Para quien viaja por Castilla, por la provincia de Guadalajara, son las siluetas de los castillos, la severidad de sus murallones, el denso silencio de sus historias, uno de los elementos que mayor emoción produce.

Es la provincia de Guadalajara, sin duda alguna, la zona de Castilla La Mancha que más abundancia tiene de castillos medievales. Probablemente fuera debida esta densidad a que su papel fronterizo, jugado con intensidad durante los momentos de la reconquista y afianzamiento de la repoblación castellana en la Transierra y el nuevo Reino de Toledo, le forzó a proveerse de mayor número de atalayas, torreones, castillos y verdaderas alcazabas en las que posteriormente se afirmaron los diversos linajes y señoríos que dirigieron estas tierras durante los siglos bajomedievales y modernos.

Castillos de Guadalajara

Uno de los mayores atractivos turísticos, históricos y patrimoniales de la provincia de Guadalajara son las ruinas de sus castillos, melancólicas presencias sobre las parameras, serranías y alcarrias de este tierra.
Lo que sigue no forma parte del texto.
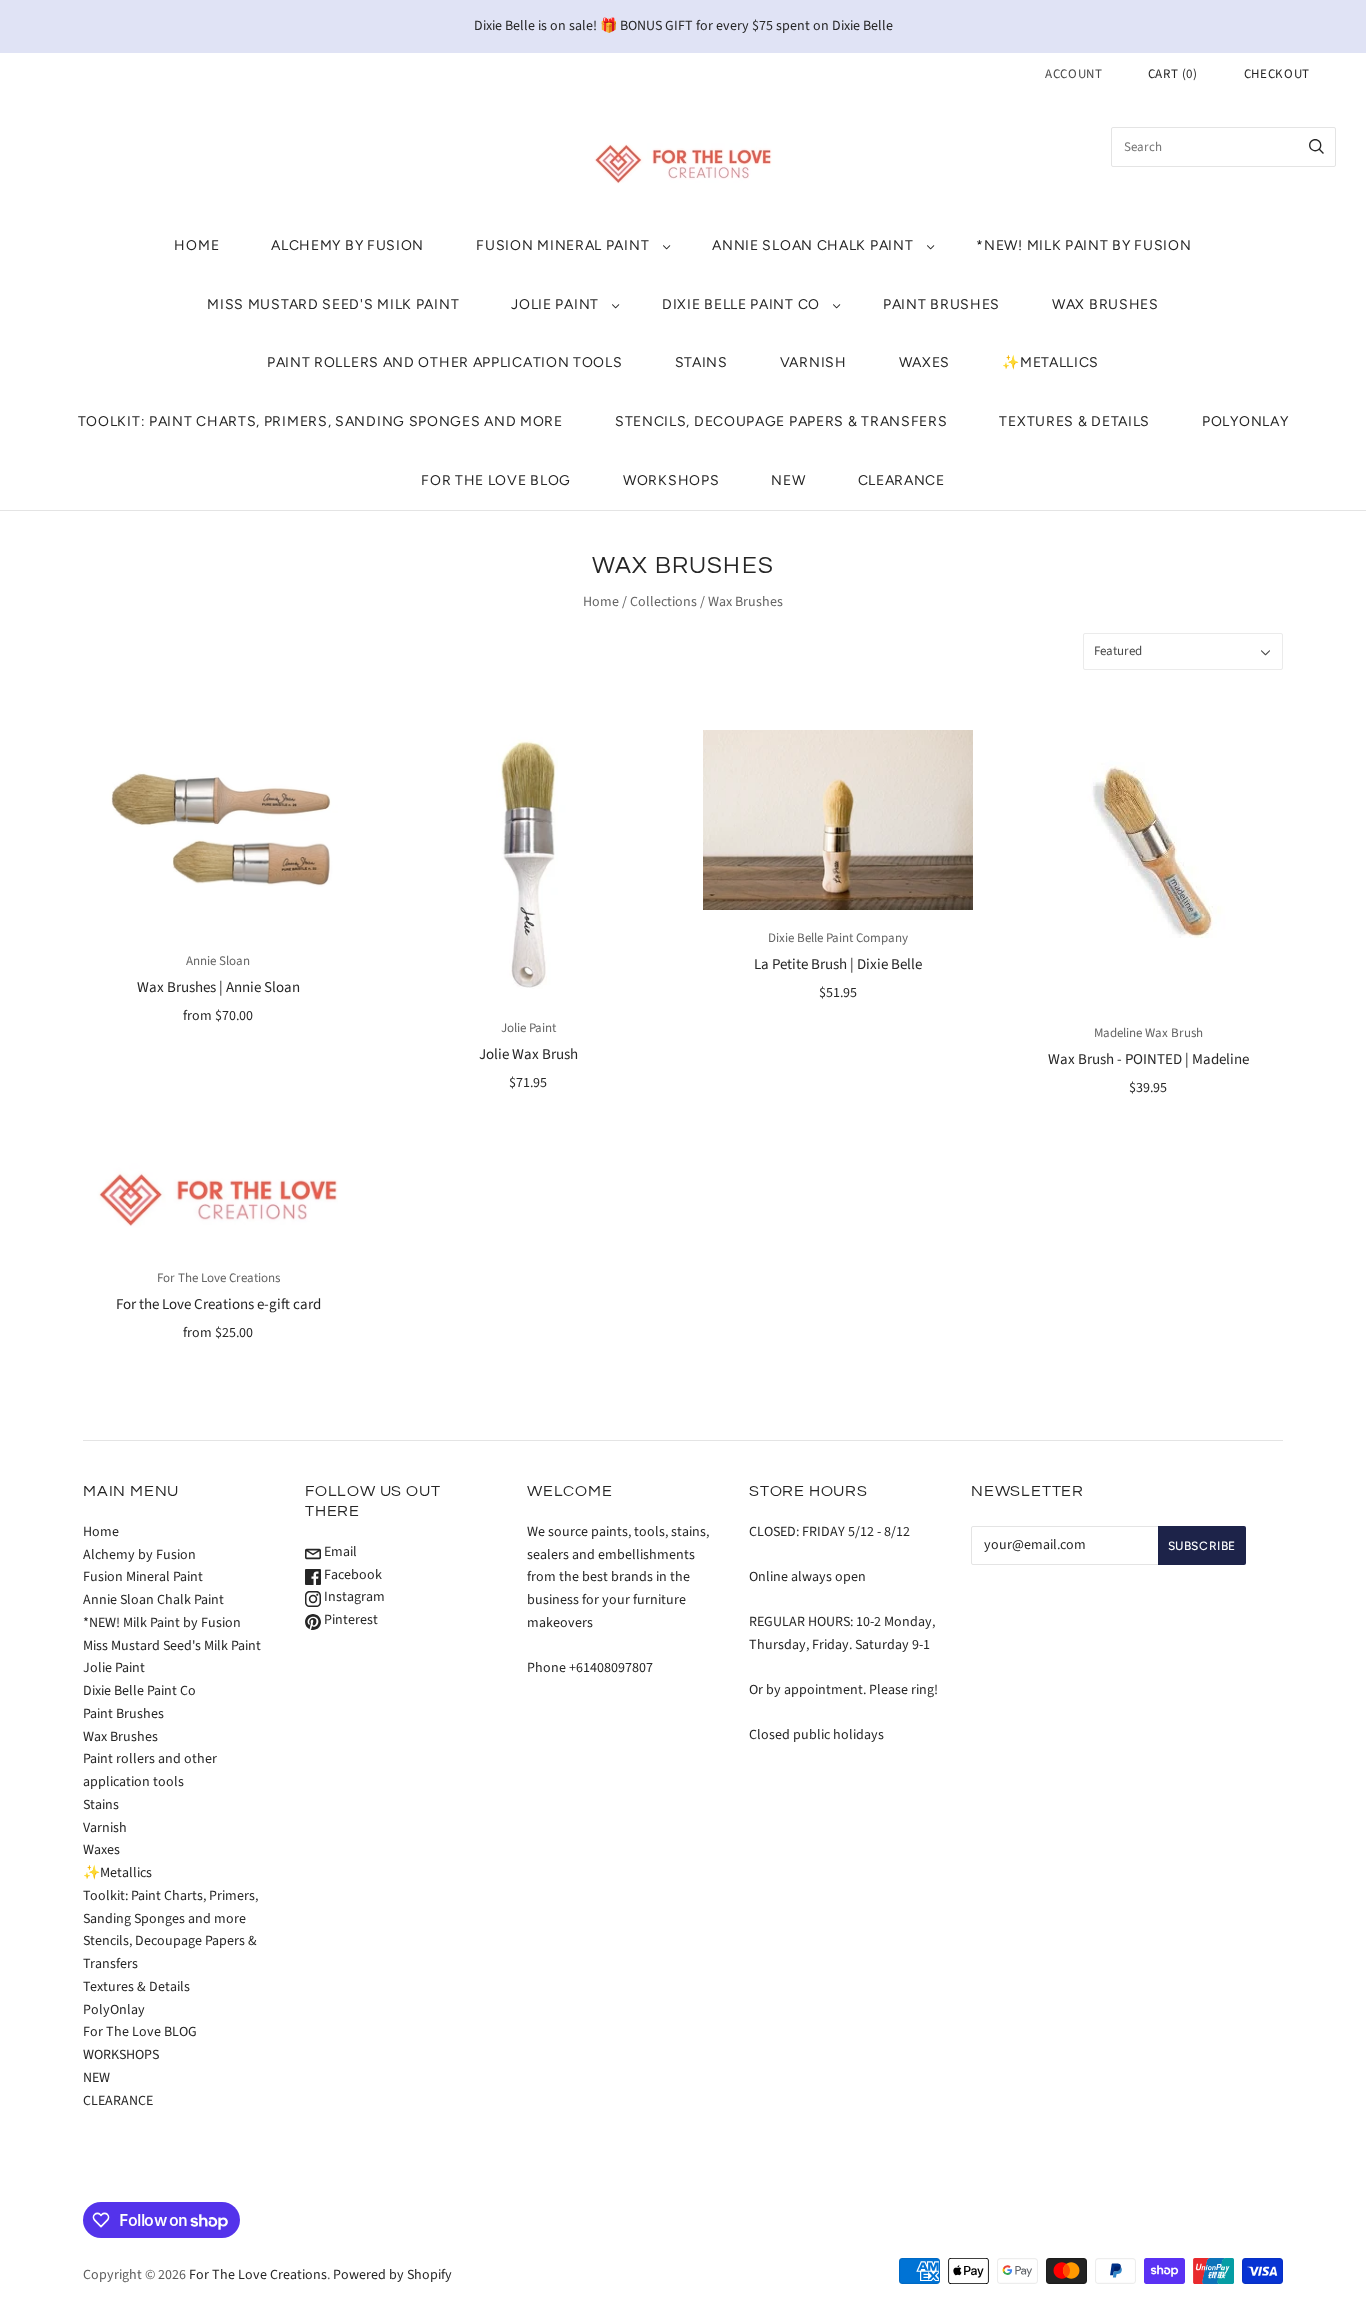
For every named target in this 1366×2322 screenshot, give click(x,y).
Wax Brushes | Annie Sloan (218, 987)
Desde las orillas del río Henares, frontera entre Castilla y Al-Andalus más de cuatro siglos, se extienden estas fortalezas, originalmente construidas por los musulmanes y luego consolidadas por los cristianos. Las sierras de Atienza y el Ducado, el Señorío independiente de Molina, las órdenes militares de Calatrava y Santiago, los arzobispos toledanos y los Mendoza todopoderosos, llenan de castillos esta tierra que hoy los muestra en muy variadas condiciones, pues su estado de conservación va desde el Parador Nacional de Sigüenza a las mínimas torres de Alcorlo, Cobeta, Torresaviñón y La Yunta, pasando por hermosos castillos como los de Jadraque, Pioz, Atienza y Molina.